- Battle of Agüi: Part of the Chilean War of Independence
| Date | February 18, 1820 |
| Location | Fort Agüi north of Ancud on Chiloé Island |
| Result | Royalist victory |

Belligerents
- Chilean patriots: Royalists

Commanders and leaders
- William Miller: Antonio Quintanilla
- Strength: 60
- Casualties and losses: 20 killed

= Battle of Agüi =

1820 battle on Chiloé Island

The Battle of Agüi was fought at Fuerte de Agüi, near Ancud, Chiloé on February 18, 1820 between Chilean patriots and Spanish royalists, during the Chilean War of Independence. After the successful capture of Valdivia Lord Cochrane sought to occupy the Chiloé Archipelago which was the last stronghold of the Spanish in Chile. William Miller disembarked for this task but had to reembark after had been severely wounded in his leg and lost 20 men.

==The battle==
The battle was part of an effort to drive Spanish forces from the Chiloé archipelago, some of which were fortified in the San Miguel de Agüi Castle. When Commander Saturino García arrived at the castle to reinforce the Spanish army, he found that Chilean Major William Miller had already begun combat. The patriots felt the urgency of this arrival and a force of 60 men assaulted the fort but 38 men, including Miller, were disabled by shot from within.
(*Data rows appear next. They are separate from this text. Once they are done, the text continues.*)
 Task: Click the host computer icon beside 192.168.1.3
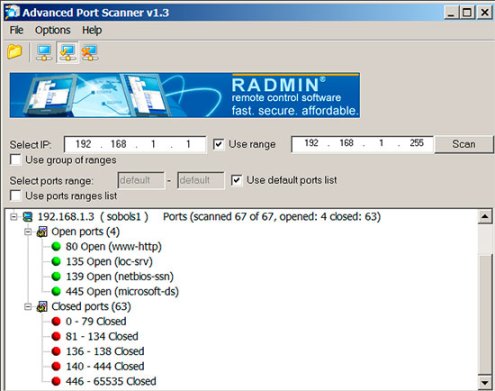tap(28, 217)
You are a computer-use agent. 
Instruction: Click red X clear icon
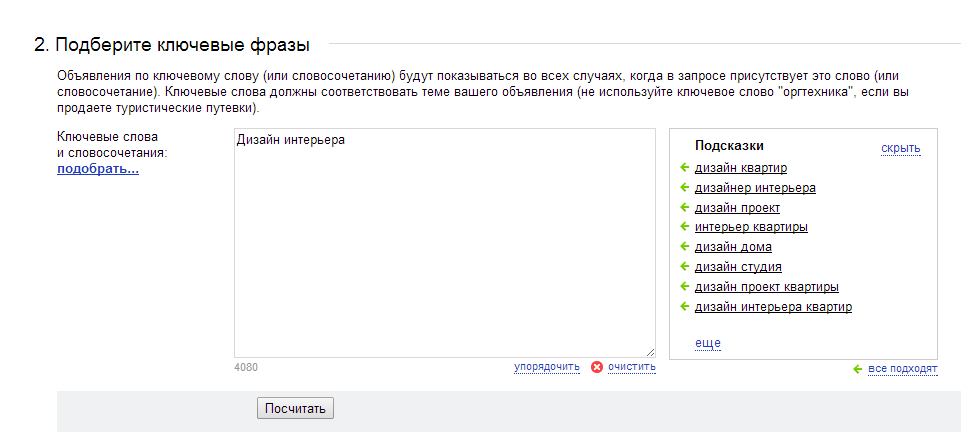coord(597,367)
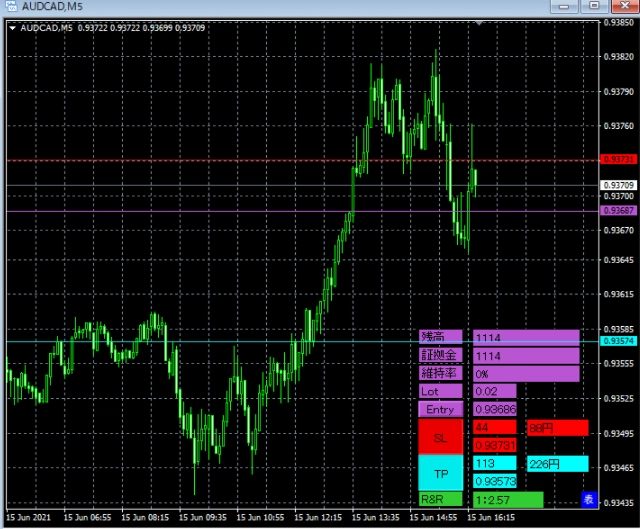Click the purple 0.93687 entry price tag
Screen dimensions: 640x529
618,211
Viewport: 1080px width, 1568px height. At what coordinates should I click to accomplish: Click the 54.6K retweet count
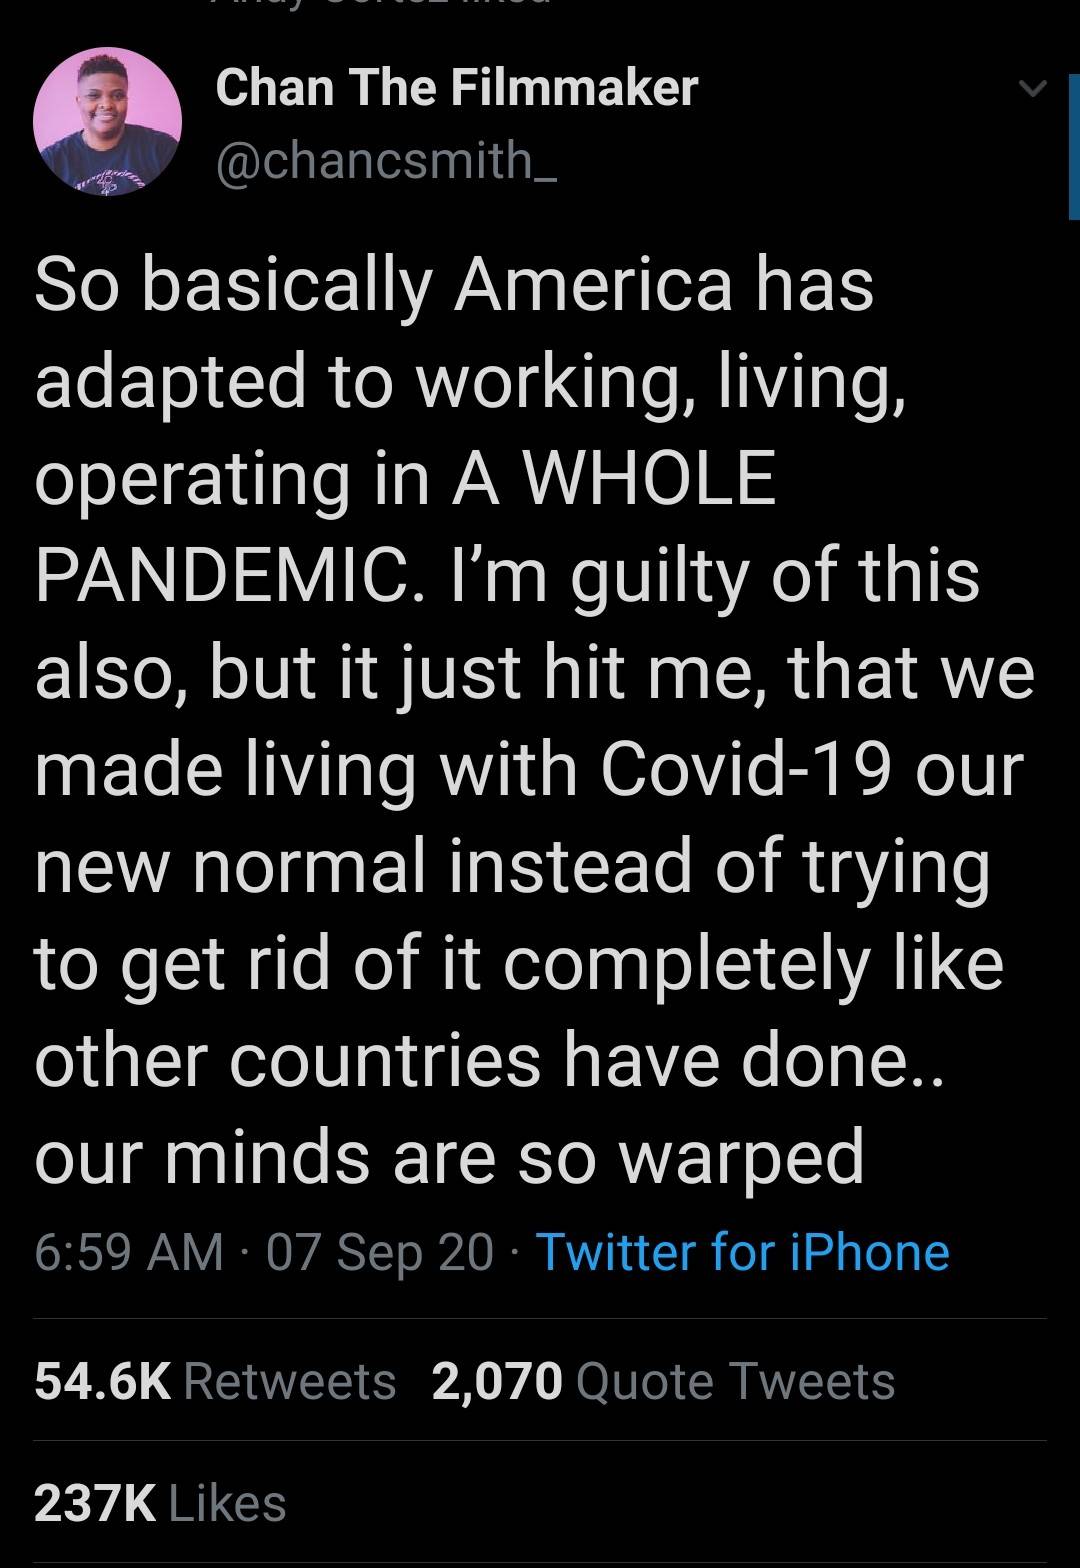pos(102,1381)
Assuming command, Captain Francisco Eréscano formed a new column, but canon and gun fire from within the castle made it difficult to advance towards it over a narrow, broken road. The patriots found their situation made more difficult when a gunboat dispatched from San Carlos by colonial governor Antonio Quintanilla arrived and began firing on their flank.

The patriot column was forced to fall back. Captain Eréscano carried it out in an orderly fashion, evacuating the wounded and assuring that the rear of his column would be protected from the garrison inside the castle, now being reinforced by Captain García’s troops. Nevertheless, Eréscano’s forces still had to repel three attacks from the Spanish. The Chilean forces marched down Huechucucuy Beach and arrived at the cove were their ships were anchored. By this point the Spanish had ceased their pursuit of the patriot force, probably out of a fear of being surrounded by a larger force.